Understanding the determinants of substrate specificity in IMP family metallo‐β‐lactamases: The importance of residue 262

In Gram‐negative bacteria, resistance to β‐lactam antibacterials is largely due to β‐lactamases and is a growing public health threat. One of the most concerning β‐lactamases to evolve in bacteria are the Class B enzymes, the metallo‐β‐lactamases (MBLs). To date, penams and cephems resistant to hydrolysis by MBLs have not yet been found. As a result of this broad substrate specificity, a better understanding of the role of catalytically important amino acids in MBLs is necessary to design novel β‐lactams and inhibitors. Two MBLs, the wild type IMP‐1 with serine at position 262, and an engineered variant with valine at the same position (IMP‐1‐S262V), were previously found to exhibit very different substrate spectra. These findings compelled us to investigate the impact of a threonine at position 262 (IMP‐1‐S262T) on the substrate spectrum. Here, we explore MBL sequence‐structure‐activity relationships by predicting and experimentally validating the effect of the S262T substitution in IMP‐1. Using site‐directed mutagenesis, threonine was introduced at position 262, and the IMP‐1‐S262T enzyme, as well as the other two enzymes IMP‐1 and IMP‐1‐S262V, were purified and kinetic constants were determined against a range of β‐lactam antibacterials.

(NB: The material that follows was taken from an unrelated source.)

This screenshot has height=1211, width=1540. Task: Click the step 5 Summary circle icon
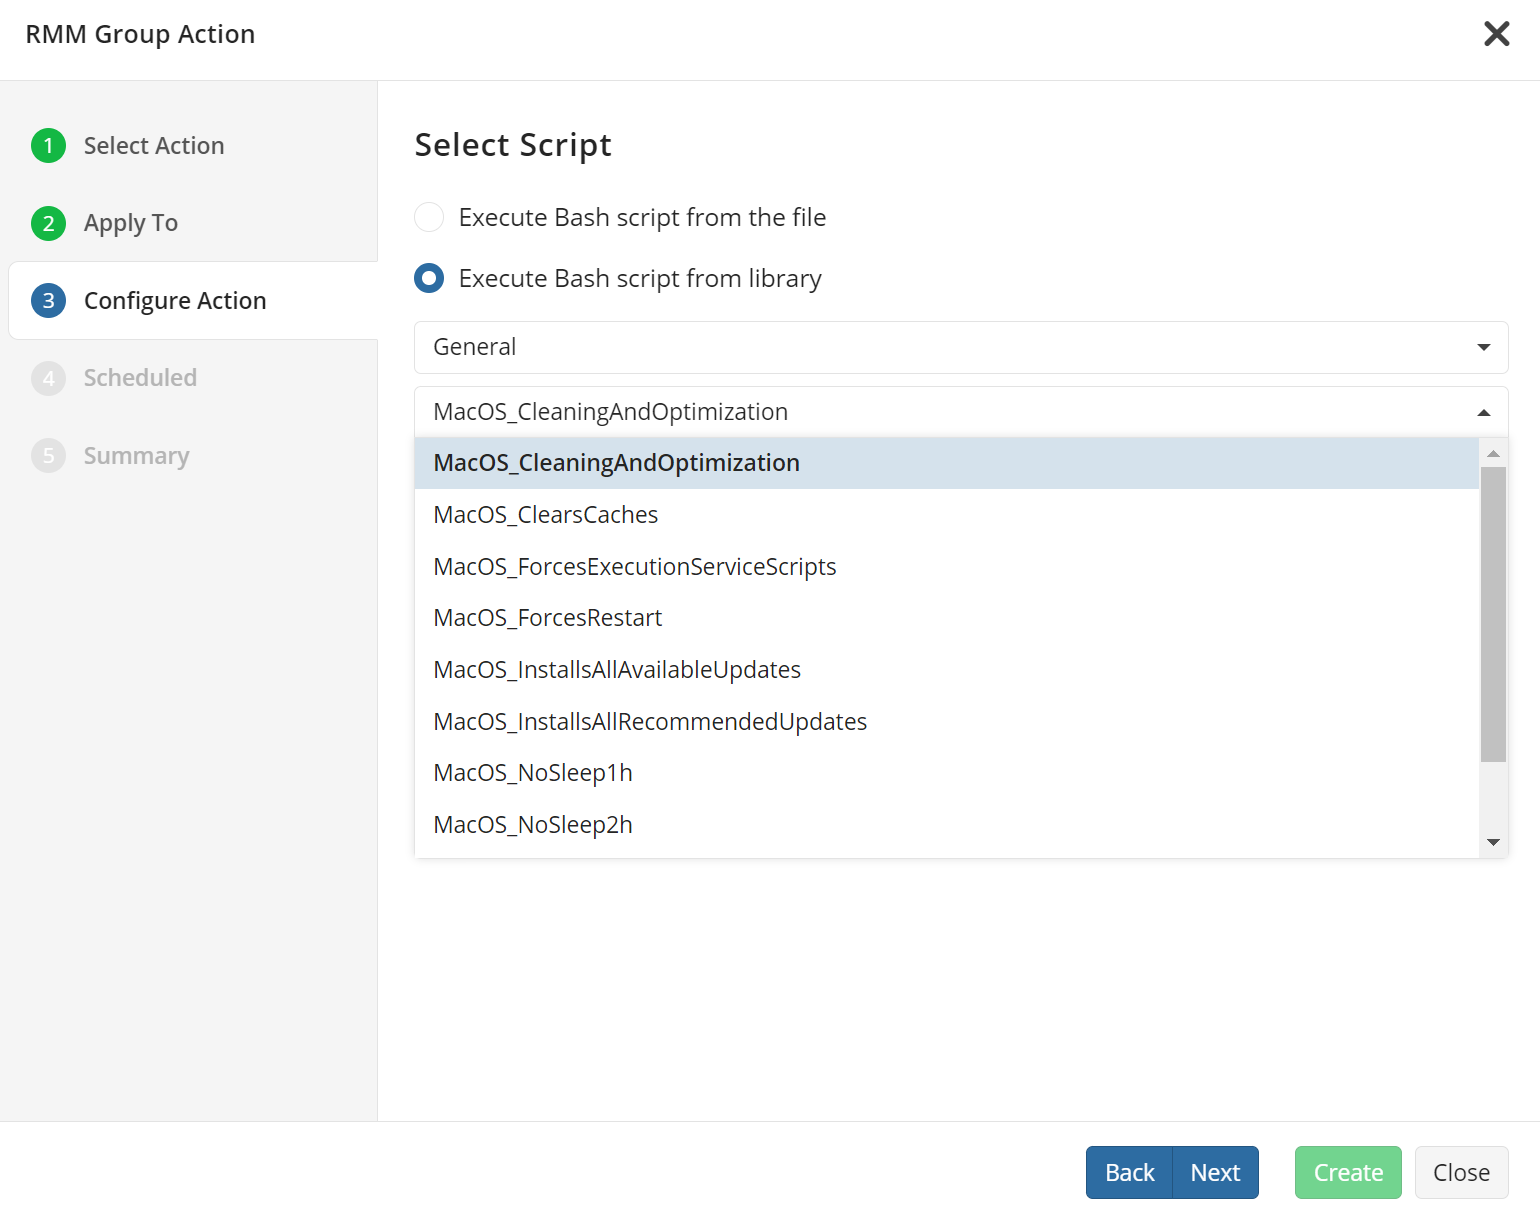[x=47, y=455]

Catalytic efficiencies ( k cat / K M ) obtained with IMP‐1‐S262T and minimum inhibitory concentrations (MICs) observed with bacterial cells expressing the protein were intermediate or comparable to the corresponding values with IMP‐1 and IMP‐1‐S262V, validating the role of this residue in catalysis. Our results reveal the important role of IMP residue 262 in β‐lactam turnover and support this approach to predict activities of certain novel MBL variants.